Roma, 22 mar. (Adnkronos/Cinematografo.it) - "Siamo amici da 7-8 anni, ci siamo incontrati a cena, Salman Rushdie mi ha chiesto: 'Ma quale libro vorresti adattare?'. Gliel'ho detto, a detenere i diritti era lui, ed ecco il film". Cosi' la regista indiana Deepa Mehta ripercorre brevemente la genesi de 'I figli della mezzanotte', tratto dal bestseller di Rushdie vincitore del Booker Prize e dal 28 marzo nelle nostre sale in 50 copie con Videa CDE.
Nel film, allo scoccare della mezzanotte del 15 agosto 1947, mentre l'India dichiara l'indipendenza dal Regno Unito, due neonati vengono scambiati in una clinica di Bombay: Saleem Sinai, figlio illegittimo di una donna povera, e Shiva, erede di una coppia benestante, vivranno l'uno il destino dell'altro, intrecciando inesorabilmente le proprie vicende a quelle turbolente del Paese asiatico.

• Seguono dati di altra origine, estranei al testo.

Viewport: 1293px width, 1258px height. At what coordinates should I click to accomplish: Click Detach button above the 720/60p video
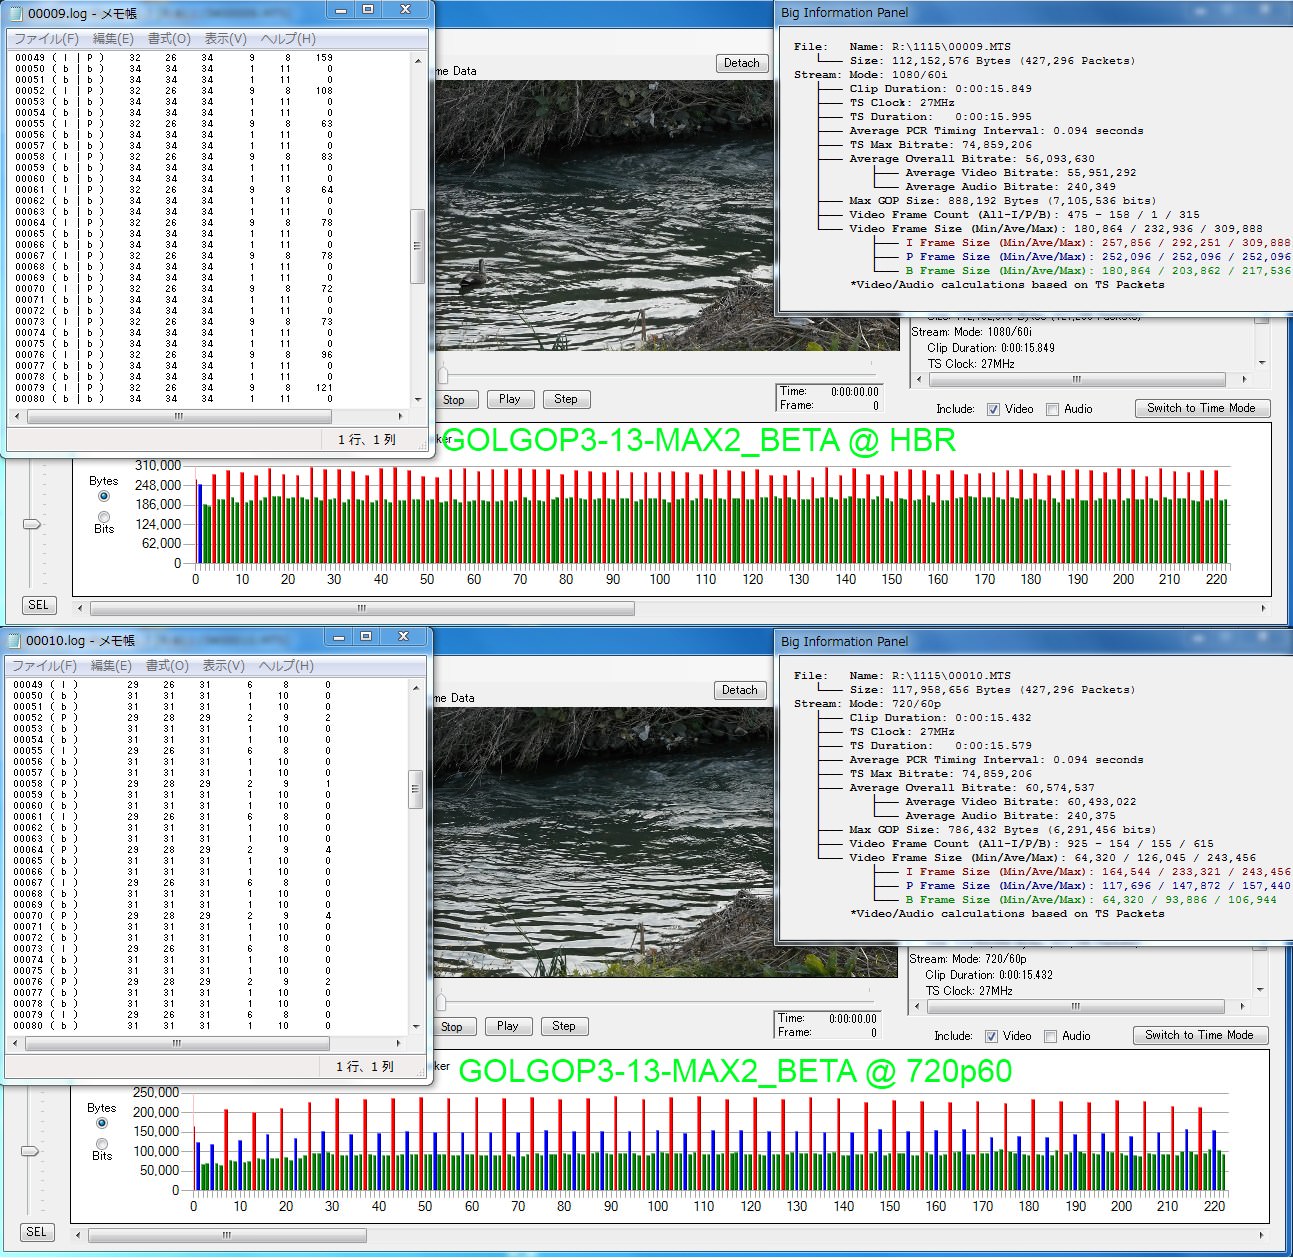739,690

"Non e' una storia vera, ma ne ho parlato a lungo con Rushdie, perche' era importante capire cosa significassero per lui i poteri di questi figli della mezzanotte, ovvero, la metafora delle potenzialita' e della speranza dell'India. Da parte mia, mi sono chiesta come rappresentarli: non volevo fare Harry Potter o X-Men, piuttosto, ho pensato a Ugetsu di Kenji Mizoguchi", dice la Mehta, indiana trapiantata in Canada, gia' nominata all'Oscar per 'Water'.